Simplify HCC coding to prevent "gaming" of system, says Alliance of Community Health Plans.
By Susan Morse , Executive Editor
Doctor on computer

Photo: Helen King/Getty Images

The Alliance of Community Health Plans is calling out risk adjustment scores by larger insurers in Medicare Advantage plans.

ACHP, an organization that advocates for smaller health plans, said the current model presents many opportunities to “game” the system, according to a published report.

From 2019 to 2023, the average MA risk score by UnitedHealthcare was 36.2% higher than that of ACHP member plans, the report said. Humana’s risk scores were 19.2% higher.

These costs are passed on to Medicare consumers and taxpayers, ACHP said.

ACHP recommends simplifying risk adjustment to focus on demographics and a small set of Hierarchical Condition Category codes to reflect true patient care costs.

WHY THIS MATTERS

ACHP’s concern is that larger national plans are stifling competition for the smaller insurers. Smaller local plans are losing $100 million to $400 million a  year in Medicare Advantage, according to ACHP President and CEO Ceci Connolly.

Risk adjustment has to change, she said. This starts with streamlining the number of Hierarchical Condition Category (HCC) codes used by the Centers for Medicare and Medicaid Services to determine risk adjustment.

There are 115 categorical conditions in HCC and under that, under 7,000 diagnoses, according to Connolly.

“That’s 7,000 opportunities for gaming,” Connolly said. 

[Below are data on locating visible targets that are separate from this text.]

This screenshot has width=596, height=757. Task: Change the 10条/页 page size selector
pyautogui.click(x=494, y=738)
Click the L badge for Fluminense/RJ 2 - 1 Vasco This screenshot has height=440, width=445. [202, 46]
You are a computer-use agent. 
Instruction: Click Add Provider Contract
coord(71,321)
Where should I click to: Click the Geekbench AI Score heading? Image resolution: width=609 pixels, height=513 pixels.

ACHP proposes going from 115 HHC codes to less than a dozen to start leveling the playing field, so that all plans will be paid for the care that they deliver and not for any extras. 

“That is the big fat pot of money that CMS can control right now,” she said.

THE LARGER TREND

Risk adjustment ensures providers are paid enough to deliver appropriate care to all their patients, including the sickest, without risk of financial loss.

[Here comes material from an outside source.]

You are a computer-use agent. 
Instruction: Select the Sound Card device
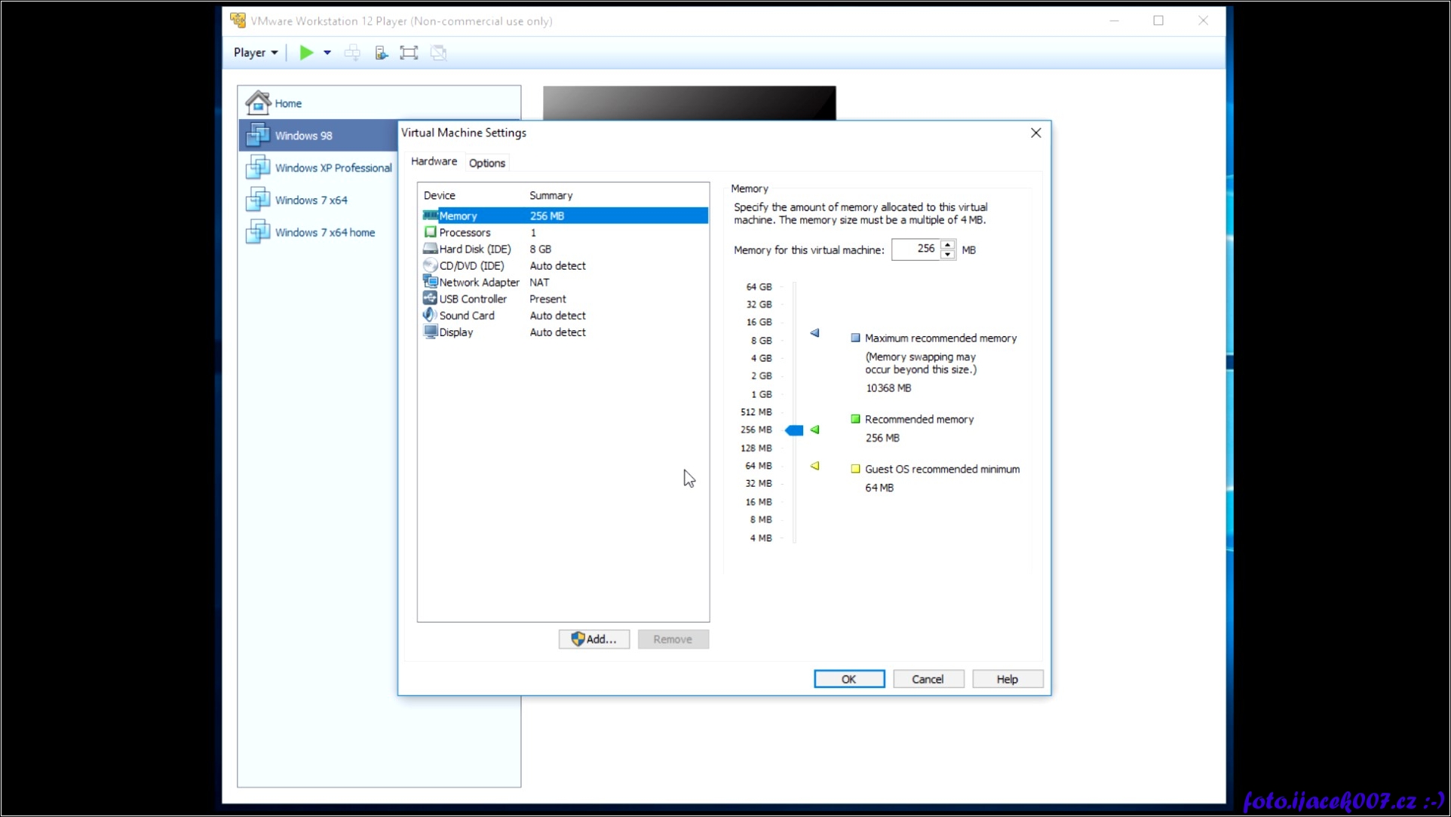466,316
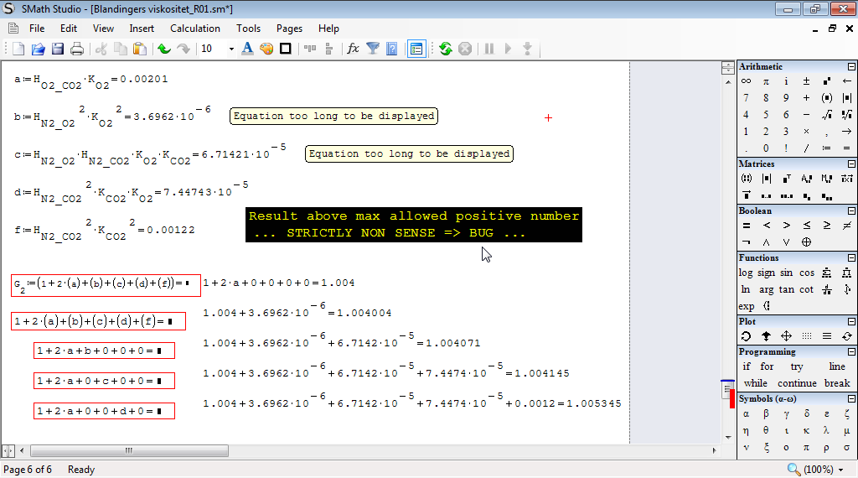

Risk adjustment is a method for modifying capitated provider payments based on their patients’ characteristics and health conditions, according to The Commonwealth Fund.

Patients are assigned a risk score based on demographic information, such as age and sex, as well as current health status, existing chronic conditions and disabilities. Scores are then applied to the baseline payment for each patient, resulting in higher payments for patients with higher risk scores.

Risk adjustment can be gamed by plans and provider organizations to increase revenue, The Commonwealth Fund report said. There is some evidence that some Medicare Advantage plans intentionally upcode to receive higher payments, the report said.

CMS has been attempting to address the issue, and legislation called the No Unreasonable Payments, Coding, or Diagnoses for the Elderly (No UPCODE) Act  first introduced in 2023 and again this year, seeks to curb overpayments to Medicare Advantage plans by imposing changes to risk adjustment.

This would save taxpayers billions of dollars by eliminating incentives to overcharge Medicare, according to Sen. Bill Cassidy, R-La., one of the sponsors of the bill.